Dataset entries
- Opening Delimiter -

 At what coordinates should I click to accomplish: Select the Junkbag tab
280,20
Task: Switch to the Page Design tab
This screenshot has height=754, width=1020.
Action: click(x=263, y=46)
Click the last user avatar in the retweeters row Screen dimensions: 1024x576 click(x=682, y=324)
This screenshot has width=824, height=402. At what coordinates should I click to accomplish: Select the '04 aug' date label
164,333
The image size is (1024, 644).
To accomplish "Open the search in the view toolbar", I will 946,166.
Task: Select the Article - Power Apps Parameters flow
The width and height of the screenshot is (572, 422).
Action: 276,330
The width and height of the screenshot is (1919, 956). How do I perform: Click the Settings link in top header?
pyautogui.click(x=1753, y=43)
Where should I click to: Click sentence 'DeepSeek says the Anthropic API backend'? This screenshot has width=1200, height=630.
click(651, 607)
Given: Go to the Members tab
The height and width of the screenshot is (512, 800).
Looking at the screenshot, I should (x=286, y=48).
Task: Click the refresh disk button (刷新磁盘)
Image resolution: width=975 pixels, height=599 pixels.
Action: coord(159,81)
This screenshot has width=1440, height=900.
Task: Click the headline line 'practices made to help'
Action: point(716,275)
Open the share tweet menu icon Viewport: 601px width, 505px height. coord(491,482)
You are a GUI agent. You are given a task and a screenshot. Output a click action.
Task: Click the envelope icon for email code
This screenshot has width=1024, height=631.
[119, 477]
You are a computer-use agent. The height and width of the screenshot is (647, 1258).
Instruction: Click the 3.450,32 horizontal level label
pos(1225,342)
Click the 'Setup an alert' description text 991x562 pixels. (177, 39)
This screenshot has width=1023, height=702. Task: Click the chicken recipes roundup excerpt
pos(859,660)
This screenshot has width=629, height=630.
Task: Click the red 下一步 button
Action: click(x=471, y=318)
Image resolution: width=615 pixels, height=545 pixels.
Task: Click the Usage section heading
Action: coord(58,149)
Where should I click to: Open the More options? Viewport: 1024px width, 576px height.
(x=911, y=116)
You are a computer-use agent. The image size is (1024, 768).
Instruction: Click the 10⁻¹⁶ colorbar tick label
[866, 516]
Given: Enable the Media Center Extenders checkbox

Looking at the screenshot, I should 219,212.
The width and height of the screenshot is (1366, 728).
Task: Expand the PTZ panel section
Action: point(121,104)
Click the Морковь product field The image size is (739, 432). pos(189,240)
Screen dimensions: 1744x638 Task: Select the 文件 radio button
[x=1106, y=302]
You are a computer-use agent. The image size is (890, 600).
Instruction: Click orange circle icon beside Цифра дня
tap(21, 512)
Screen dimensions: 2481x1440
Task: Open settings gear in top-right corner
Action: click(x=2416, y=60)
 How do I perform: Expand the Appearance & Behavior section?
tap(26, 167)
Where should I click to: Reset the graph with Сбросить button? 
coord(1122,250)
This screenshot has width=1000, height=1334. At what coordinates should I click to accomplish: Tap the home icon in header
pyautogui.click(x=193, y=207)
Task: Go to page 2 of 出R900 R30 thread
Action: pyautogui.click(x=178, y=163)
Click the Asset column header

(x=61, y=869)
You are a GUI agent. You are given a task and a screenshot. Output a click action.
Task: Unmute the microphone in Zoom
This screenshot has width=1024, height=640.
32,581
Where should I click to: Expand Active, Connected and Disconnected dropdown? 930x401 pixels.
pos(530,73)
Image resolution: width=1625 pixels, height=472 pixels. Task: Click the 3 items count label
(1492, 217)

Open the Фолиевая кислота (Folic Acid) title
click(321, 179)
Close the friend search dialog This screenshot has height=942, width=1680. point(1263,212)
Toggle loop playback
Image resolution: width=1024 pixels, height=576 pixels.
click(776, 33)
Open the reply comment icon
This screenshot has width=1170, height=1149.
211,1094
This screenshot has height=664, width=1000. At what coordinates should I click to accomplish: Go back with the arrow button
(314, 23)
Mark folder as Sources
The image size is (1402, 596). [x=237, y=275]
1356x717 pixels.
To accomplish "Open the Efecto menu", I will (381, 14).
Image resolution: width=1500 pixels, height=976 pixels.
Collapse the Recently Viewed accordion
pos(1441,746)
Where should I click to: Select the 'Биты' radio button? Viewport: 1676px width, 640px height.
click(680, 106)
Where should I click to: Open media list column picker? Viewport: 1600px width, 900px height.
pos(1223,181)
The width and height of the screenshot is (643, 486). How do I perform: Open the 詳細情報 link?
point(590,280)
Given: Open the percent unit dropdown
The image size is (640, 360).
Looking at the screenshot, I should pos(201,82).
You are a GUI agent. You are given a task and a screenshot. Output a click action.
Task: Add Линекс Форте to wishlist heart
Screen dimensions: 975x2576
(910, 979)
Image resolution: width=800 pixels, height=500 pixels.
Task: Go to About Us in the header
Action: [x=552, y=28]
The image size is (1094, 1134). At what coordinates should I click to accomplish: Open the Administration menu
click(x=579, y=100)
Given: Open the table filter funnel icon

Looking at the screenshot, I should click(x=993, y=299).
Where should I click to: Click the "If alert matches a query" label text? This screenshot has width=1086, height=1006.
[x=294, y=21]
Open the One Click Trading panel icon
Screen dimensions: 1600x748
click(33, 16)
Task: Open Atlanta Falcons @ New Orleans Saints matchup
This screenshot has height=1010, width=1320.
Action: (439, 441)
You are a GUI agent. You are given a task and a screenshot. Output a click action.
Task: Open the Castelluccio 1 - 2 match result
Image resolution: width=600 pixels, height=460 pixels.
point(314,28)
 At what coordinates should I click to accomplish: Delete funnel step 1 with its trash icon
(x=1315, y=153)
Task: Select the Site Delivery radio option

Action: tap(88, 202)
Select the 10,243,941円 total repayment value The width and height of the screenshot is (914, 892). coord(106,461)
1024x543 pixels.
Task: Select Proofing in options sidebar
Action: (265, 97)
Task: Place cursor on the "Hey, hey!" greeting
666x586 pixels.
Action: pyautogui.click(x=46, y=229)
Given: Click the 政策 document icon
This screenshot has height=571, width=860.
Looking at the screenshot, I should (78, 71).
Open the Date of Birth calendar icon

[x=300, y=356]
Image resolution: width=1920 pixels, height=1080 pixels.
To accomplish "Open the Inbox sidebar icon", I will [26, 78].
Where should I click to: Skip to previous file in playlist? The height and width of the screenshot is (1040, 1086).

- Closing Delimiter -

◆ YOUR INSTRUCTIONS: Restating all of the data exactly is the whole task.

◆ ANSWER TO THIS TASK:
 At what coordinates should I click to accomplish: Select the Junkbag tab
280,20
Task: Switch to the Page Design tab
This screenshot has height=754, width=1020.
Action: click(x=263, y=46)
Click the last user avatar in the retweeters row Screen dimensions: 1024x576 click(x=682, y=324)
This screenshot has width=824, height=402. At what coordinates should I click to accomplish: Select the '04 aug' date label
164,333
The image size is (1024, 644).
To accomplish "Open the search in the view toolbar", I will 946,166.
Task: Select the Article - Power Apps Parameters flow
The width and height of the screenshot is (572, 422).
Action: 276,330
The width and height of the screenshot is (1919, 956). How do I perform: Click the Settings link in top header?
pyautogui.click(x=1753, y=43)
Where should I click to: Click sentence 'DeepSeek says the Anthropic API backend'? This screenshot has width=1200, height=630.
click(651, 607)
Given: Go to the Members tab
The height and width of the screenshot is (512, 800).
Looking at the screenshot, I should (x=286, y=48).
Task: Click the refresh disk button (刷新磁盘)
Image resolution: width=975 pixels, height=599 pixels.
Action: coord(159,81)
This screenshot has width=1440, height=900.
Task: Click the headline line 'practices made to help'
Action: point(716,275)
Open the share tweet menu icon Viewport: 601px width, 505px height. coord(491,482)
You are a GUI agent. You are given a task and a screenshot. Output a click action.
Task: Click the envelope icon for email code
This screenshot has width=1024, height=631.
[119, 477]
You are a computer-use agent. The height and width of the screenshot is (647, 1258).
Instruction: Click the 3.450,32 horizontal level label
pos(1225,342)
Click the 'Setup an alert' description text 991x562 pixels. (177, 39)
This screenshot has width=1023, height=702. Task: Click the chicken recipes roundup excerpt
pos(859,660)
This screenshot has width=629, height=630.
Task: Click the red 下一步 button
Action: click(x=471, y=318)
Image resolution: width=615 pixels, height=545 pixels.
Task: Click the Usage section heading
Action: coord(58,149)
Where should I click to: Open the More options? Viewport: 1024px width, 576px height.
(x=911, y=116)
You are a computer-use agent. The image size is (1024, 768).
Instruction: Click the 10⁻¹⁶ colorbar tick label
[866, 516]
Given: Enable the Media Center Extenders checkbox

Looking at the screenshot, I should 219,212.
The width and height of the screenshot is (1366, 728).
Task: Expand the PTZ panel section
Action: point(121,104)
Click the Морковь product field The image size is (739, 432). pos(189,240)
Screen dimensions: 1744x638 Task: Select the 文件 radio button
[x=1106, y=302]
You are a computer-use agent. The image size is (890, 600).
Instruction: Click orange circle icon beside Цифра дня
tap(21, 512)
Screen dimensions: 2481x1440
Task: Open settings gear in top-right corner
Action: click(x=2416, y=60)
 How do I perform: Expand the Appearance & Behavior section?
tap(26, 167)
Where should I click to: Reset the graph with Сбросить button? 
coord(1122,250)
This screenshot has width=1000, height=1334. At what coordinates should I click to accomplish: Tap the home icon in header
pyautogui.click(x=193, y=207)
Task: Go to page 2 of 出R900 R30 thread
Action: pyautogui.click(x=178, y=163)
Click the Asset column header

(x=61, y=869)
You are a GUI agent. You are given a task and a screenshot. Output a click action.
Task: Unmute the microphone in Zoom
This screenshot has width=1024, height=640.
32,581
Where should I click to: Expand Active, Connected and Disconnected dropdown? 930x401 pixels.
pos(530,73)
Image resolution: width=1625 pixels, height=472 pixels. Task: Click the 3 items count label
(1492, 217)

Open the Фолиевая кислота (Folic Acid) title
click(321, 179)
Close the friend search dialog This screenshot has height=942, width=1680. point(1263,212)
Toggle loop playback
Image resolution: width=1024 pixels, height=576 pixels.
click(776, 33)
Open the reply comment icon
This screenshot has width=1170, height=1149.
211,1094
This screenshot has height=664, width=1000. At what coordinates should I click to accomplish: Go back with the arrow button
(314, 23)
Mark folder as Sources
The image size is (1402, 596). [x=237, y=275]
1356x717 pixels.
To accomplish "Open the Efecto menu", I will (381, 14).
Image resolution: width=1500 pixels, height=976 pixels.
Collapse the Recently Viewed accordion
pos(1441,746)
Where should I click to: Select the 'Биты' radio button? Viewport: 1676px width, 640px height.
click(680, 106)
Where should I click to: Open media list column picker? Viewport: 1600px width, 900px height.
pos(1223,181)
The width and height of the screenshot is (643, 486). How do I perform: Open the 詳細情報 link?
point(590,280)
Given: Open the percent unit dropdown
The image size is (640, 360).
Looking at the screenshot, I should pos(201,82).
You are a GUI agent. You are given a task and a screenshot. Output a click action.
Task: Add Линекс Форте to wishlist heart
Screen dimensions: 975x2576
(910, 979)
Image resolution: width=800 pixels, height=500 pixels.
Task: Go to About Us in the header
Action: [x=552, y=28]
The image size is (1094, 1134). At what coordinates should I click to accomplish: Open the Administration menu
click(x=579, y=100)
Given: Open the table filter funnel icon

Looking at the screenshot, I should click(x=993, y=299).
Where should I click to: Click the "If alert matches a query" label text? This screenshot has width=1086, height=1006.
[x=294, y=21]
Open the One Click Trading panel icon
Screen dimensions: 1600x748
click(33, 16)
Task: Open Atlanta Falcons @ New Orleans Saints matchup
This screenshot has height=1010, width=1320.
Action: (439, 441)
You are a GUI agent. You are given a task and a screenshot. Output a click action.
Task: Open the Castelluccio 1 - 2 match result
Image resolution: width=600 pixels, height=460 pixels.
point(314,28)
 At what coordinates should I click to accomplish: Delete funnel step 1 with its trash icon
(x=1315, y=153)
Task: Select the Site Delivery radio option

Action: tap(88, 202)
Select the 10,243,941円 total repayment value The width and height of the screenshot is (914, 892). coord(106,461)
1024x543 pixels.
Task: Select Proofing in options sidebar
Action: (265, 97)
Task: Place cursor on the "Hey, hey!" greeting
666x586 pixels.
Action: pyautogui.click(x=46, y=229)
Given: Click the 政策 document icon
This screenshot has height=571, width=860.
Looking at the screenshot, I should (78, 71).
Open the Date of Birth calendar icon

[x=300, y=356]
Image resolution: width=1920 pixels, height=1080 pixels.
To accomplish "Open the Inbox sidebar icon", I will [26, 78].
Where should I click to: Skip to previous file in playlist? The height and width of the screenshot is (1040, 1086).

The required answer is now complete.